Given passage:
# Dinadan's artwork



## Dînadan (Mar 7, 2009)

Just some sketches I've did a few months ago.


Magnus the Red:


Magnus and Lorgar:


Design for a Prospero Spireguard:


Dying Space Wolf:


----------



## Serpion5 (Mar 19, 2010)

These aren`t bad, some shading would really make them look good. :good:


----------



## Dînadan (Mar 7, 2009)

Thanks  I agree that shading would make them look better - the main problem is I'm far too lazy to do shading :roll: Plus, when I sketch, I work solely with a mechanical pencil, so shading can be a bit awkward to do (for some reason 'proper' pencils don't like working for me - about 9 times out of 10, when I sharpen one, the nib falls out :shok: )


----------



## Serpion5 (Mar 19, 2010)

Dînadan said:


> Thanks  I agree that shading would make them look better - the main problem is I'm far too lazy to do shading :roll: Plus, when I sketch, I work solely with a mechanical pencil, so shading can be a bit awkward to do (for some reason 'proper' pencils don't like working for me - about 9 times out of 10, when I sharpen one, the nib falls out :shok: )

Requirements:
Carry the forum thread about Dînadan's sketches forward from its last line. The listing has no connection to the forum thread about Dînadan's sketches.

Supplied entries:
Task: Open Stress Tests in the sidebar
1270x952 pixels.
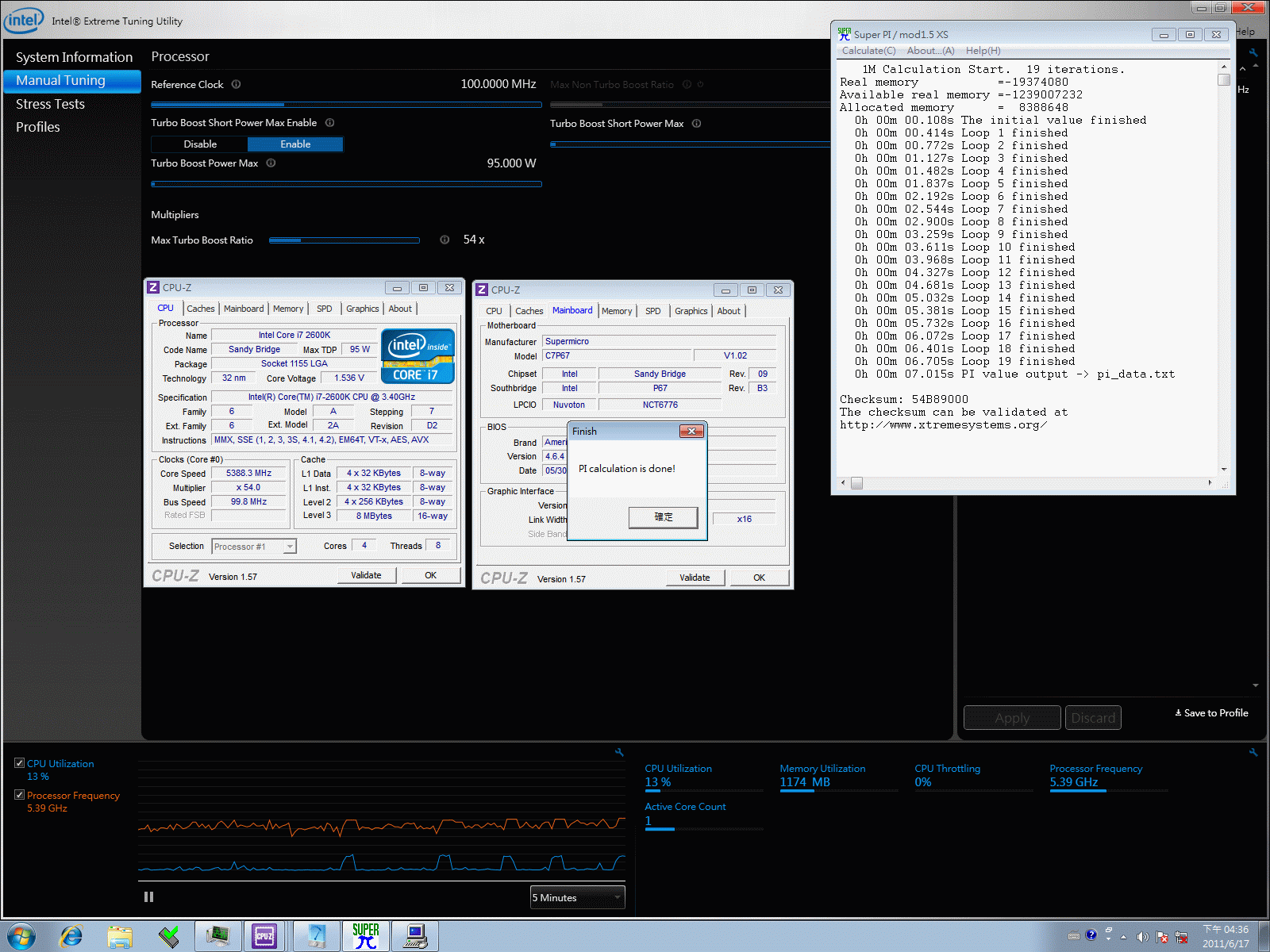Action: 50,104
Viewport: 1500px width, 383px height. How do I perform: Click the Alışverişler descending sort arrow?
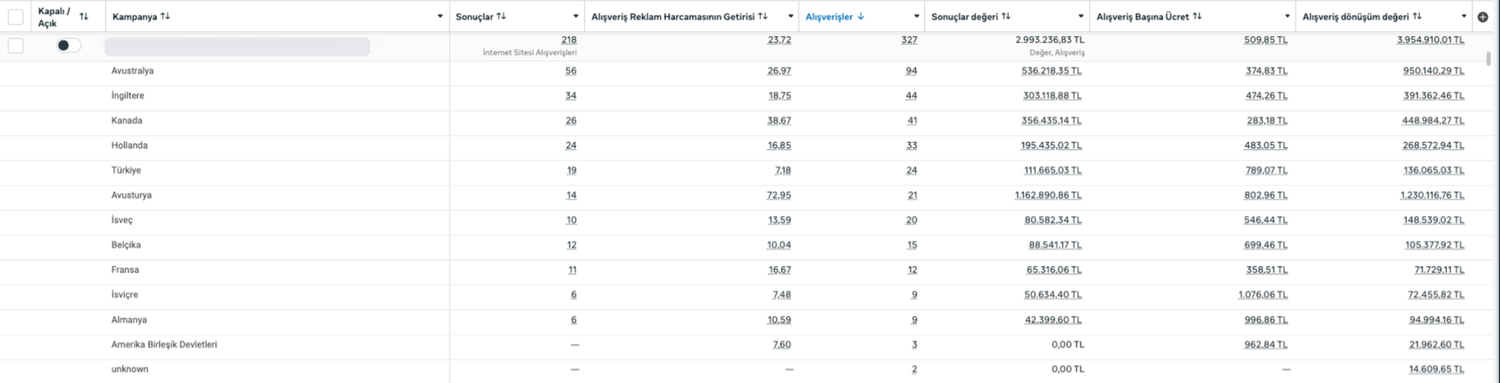[x=861, y=16]
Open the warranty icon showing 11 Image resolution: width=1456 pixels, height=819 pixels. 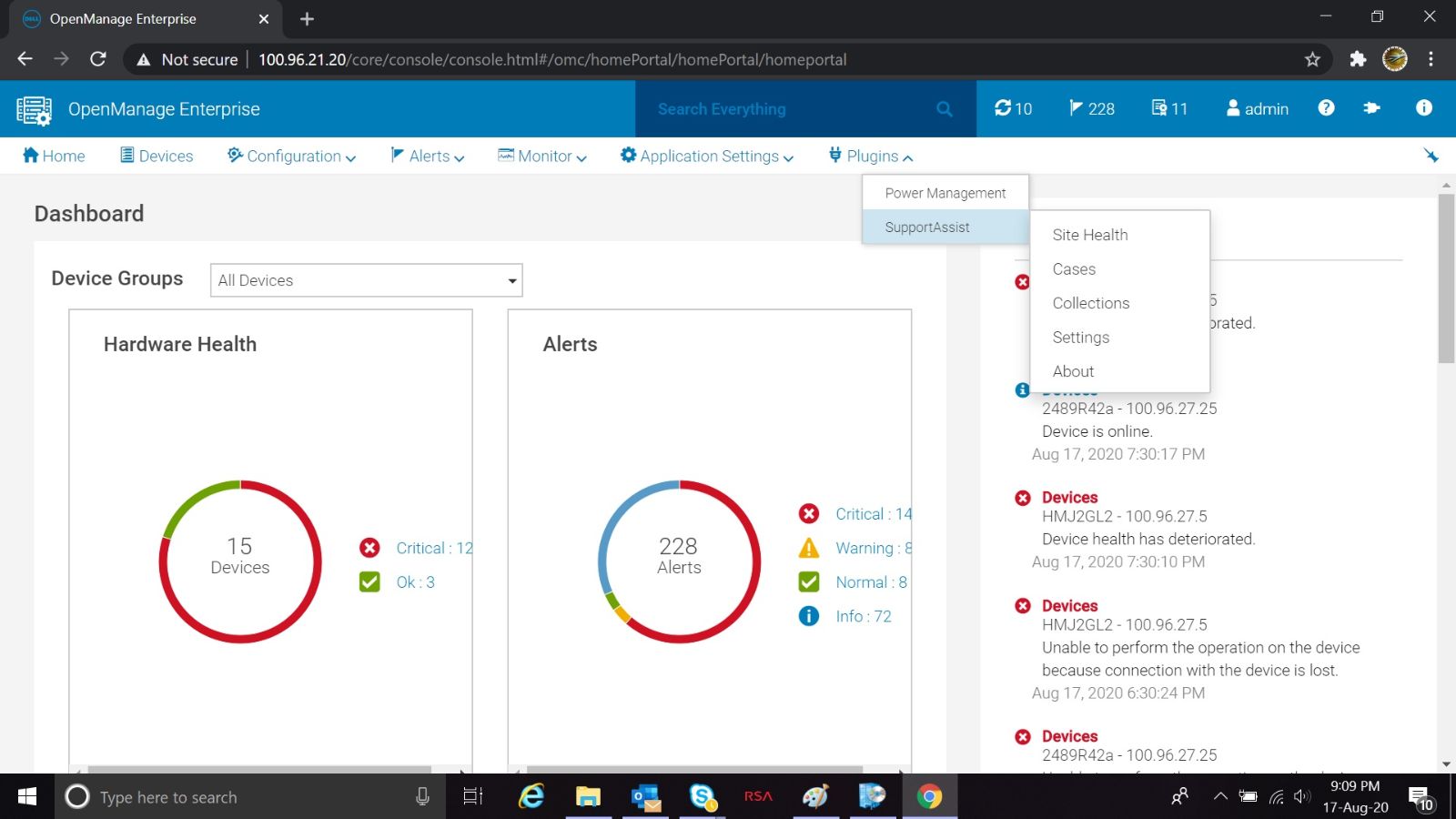click(1168, 108)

Written answer:
The quality of the pencil depends on the brand, I can`t think of what brand I use, but it`s the same ones I used for my technical drawings at school and tafe. 

If you use a 5H or a 2H to start, then get progressively darker, the end results can be well worth a bit of effort.


----------



## Dînadan (Mar 7, 2009)

Serpion5 said:


> If you use a 5H or a 2H to start, then get progressively darker, the end results can be well worth a bit of effort.


Definately. I do have a tablet, but I find for pencil drawings it's not as good as doing it the old fashioned way. The tablet's greatest advantage I find (apart from an undo feature  ) is when I'm doing paintings as it's far easier to get things to work with a digital painting than a real life one (layers are a godsend  )


----------



## DrinCalhar (Jul 10, 2010)

Try a Sharpie tech. Use sharpie cross shading or dot shading. It will make it bolder and sharper. The contrast will be so much better.


----------



## Dînadan (Mar 7, 2009)

DrinCalhar said:


> Try a Sharpie tech. Use sharpie cross shading or dot shading. It will make it bolder and sharper. The contrast will be so much better.


Never heard of one of those before - I'll look into it, thanks for the tip


----------



## Dînadan (Mar 7, 2009)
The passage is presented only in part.